Records from a collection:
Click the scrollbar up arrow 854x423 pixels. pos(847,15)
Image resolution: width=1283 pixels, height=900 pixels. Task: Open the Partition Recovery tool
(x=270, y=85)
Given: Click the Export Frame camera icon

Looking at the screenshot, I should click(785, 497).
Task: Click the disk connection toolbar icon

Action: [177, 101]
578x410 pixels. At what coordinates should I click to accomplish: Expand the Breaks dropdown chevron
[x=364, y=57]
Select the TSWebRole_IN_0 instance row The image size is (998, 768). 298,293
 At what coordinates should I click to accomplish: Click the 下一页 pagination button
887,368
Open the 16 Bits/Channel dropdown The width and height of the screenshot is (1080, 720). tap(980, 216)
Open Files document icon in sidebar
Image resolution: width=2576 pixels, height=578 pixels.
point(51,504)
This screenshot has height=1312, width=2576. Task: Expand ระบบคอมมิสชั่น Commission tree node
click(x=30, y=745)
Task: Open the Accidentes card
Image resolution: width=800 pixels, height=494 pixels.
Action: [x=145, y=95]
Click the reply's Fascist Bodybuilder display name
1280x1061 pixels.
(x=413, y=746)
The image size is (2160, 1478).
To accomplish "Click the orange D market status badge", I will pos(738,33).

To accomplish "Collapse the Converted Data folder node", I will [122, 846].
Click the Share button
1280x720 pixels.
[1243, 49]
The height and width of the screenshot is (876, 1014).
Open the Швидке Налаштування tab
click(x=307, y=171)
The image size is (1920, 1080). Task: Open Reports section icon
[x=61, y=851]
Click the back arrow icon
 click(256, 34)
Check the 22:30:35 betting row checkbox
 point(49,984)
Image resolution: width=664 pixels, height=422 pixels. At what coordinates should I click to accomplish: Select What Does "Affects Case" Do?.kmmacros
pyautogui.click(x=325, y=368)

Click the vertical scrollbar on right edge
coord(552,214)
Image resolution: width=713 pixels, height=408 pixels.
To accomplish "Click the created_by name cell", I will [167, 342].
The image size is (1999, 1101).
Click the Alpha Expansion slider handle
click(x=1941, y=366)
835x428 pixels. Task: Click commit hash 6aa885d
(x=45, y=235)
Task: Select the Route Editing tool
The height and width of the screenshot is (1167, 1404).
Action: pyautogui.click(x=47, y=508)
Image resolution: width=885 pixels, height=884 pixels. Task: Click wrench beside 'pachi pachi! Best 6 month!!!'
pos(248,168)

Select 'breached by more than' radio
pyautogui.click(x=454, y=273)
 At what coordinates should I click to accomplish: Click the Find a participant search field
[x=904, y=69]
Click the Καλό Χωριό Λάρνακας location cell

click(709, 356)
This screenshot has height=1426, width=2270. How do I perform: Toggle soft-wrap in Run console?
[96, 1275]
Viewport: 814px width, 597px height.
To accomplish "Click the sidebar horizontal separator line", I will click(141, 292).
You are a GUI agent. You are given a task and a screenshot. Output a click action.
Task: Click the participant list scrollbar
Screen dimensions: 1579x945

• Exercise details: Repeat the lines of the material above verbatim, starting at the line that contains "Task: Select the Route Editing tool" and ending at the end of the material.

• Reply to the task:
Task: Select the Route Editing tool
The height and width of the screenshot is (1167, 1404).
Action: pyautogui.click(x=47, y=508)
Image resolution: width=885 pixels, height=884 pixels. Task: Click wrench beside 'pachi pachi! Best 6 month!!!'
pos(248,168)

Select 'breached by more than' radio
pyautogui.click(x=454, y=273)
 At what coordinates should I click to accomplish: Click the Find a participant search field
[x=904, y=69]
Click the Καλό Χωριό Λάρνακας location cell

click(709, 356)
This screenshot has height=1426, width=2270. How do I perform: Toggle soft-wrap in Run console?
[96, 1275]
Viewport: 814px width, 597px height.
To accomplish "Click the sidebar horizontal separator line", I will click(141, 292).
You are a GUI agent. You are given a task and a screenshot. Output a click action.
Task: Click the participant list scrollbar
Screen dimensions: 1579x945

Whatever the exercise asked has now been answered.